Good luck with whatever you try.
Hi there, I think I have psoriatic arthritis - very recent diagnosis so provisional - but lots of similarities with RA, so I'm told. I've smoked for 35 years & when I got really ill in May I still felt the need for a cigarette (not surprisingly!) but every one made me feel faint, woozy and even floppier than I did already. So I gave up - went cold turkey - & that was six weeks ago.
Anyway, I started thinking that actually cigarettes had been having that effect on me for years, maybe always, it was just that when I was healthy I ignored that first knock-back. And then that, also, some foods made me feel very similar e.g. the first bite of a piece of cheddar & I'd go all weak and feeble for a few minutes but persevered 'cos I like it!

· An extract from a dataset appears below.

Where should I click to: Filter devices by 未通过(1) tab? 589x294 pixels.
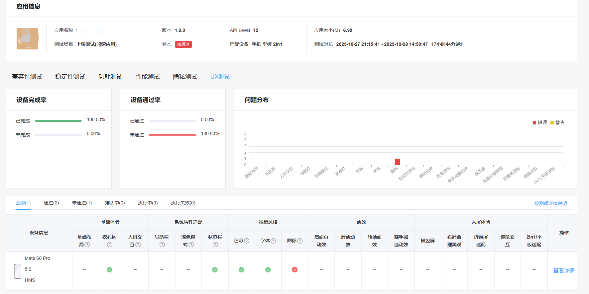coord(82,203)
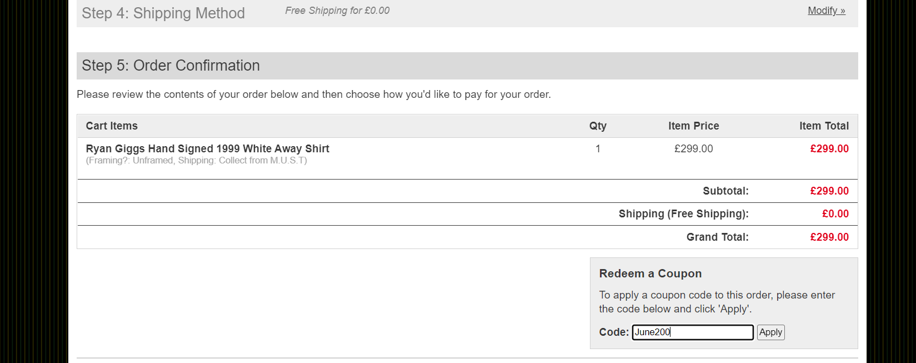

So basically I've discovered my inner hippy & am really listening to my body - no more cheese (well, much less than usual) & that goes for any food or drink that isn't instantly welcomed by my bod! And, on the whole, I have been really well - not my joints - but how I feel in myself & energy levels. And I think it's fair to say that I haven't felt this well, in some ways, for years.
Hope I haven't gone on too much! I'd be interested in hearing how your dairy free diet goes.
All the best x
Hi Martha, Ive been following the Margaret Hills Diet for three years and yes it is very strict! However I moved to Spain last year and found it very hard to maintain the strict lifestyle required so my ra got worse. I have now decided to try some drugs alongside my margaret hills diet so I can still maintain a healthy lifestyle and am still getting those important vitamins my body needs. I do take cider vinegar but also I have found that when I drink cinnamon and honey drinks it really helps with pain and movements. Also if you can add turmeric into your diet both turmeric and cinnamon are natural anti inflammotary drugs.In term of exercise yoga and swimming have been recommended but Im very bad at these and I think it is important to exercise like Tilda says so god luck and let us know how your doing Poppy
Thankyou for your advice, it is as you say so difficult to stick to such a rigid diet. Although whenever I think about going off track I remember back to the awful pain levels and think twice. I don't really know yet if this is proving to be positive but am going to keep going. I do agree that the exercise is important so I am going to make the effort to swim more and once I move home, which should be quite soon will look for a yoga class. Martha
I started Slimming World 2 weeks ago and the last few days i have got up in the morning with only mild stiffness in my joints (RA&OA) usually it takes me about an hour to get properly motivated. I believe its cutting down on the dairy,processed and fatty food. I'm sleeping better have more energy all + points in my view. And 1lb off your weight is 4lbs of weight bearing on your knees. I am enjoying a variety of foods with treats so all good and lost 4.5lbs in the 1st week just the boost to carry on. You can do it online aswell so no need to struggle to classes. Hope this helps.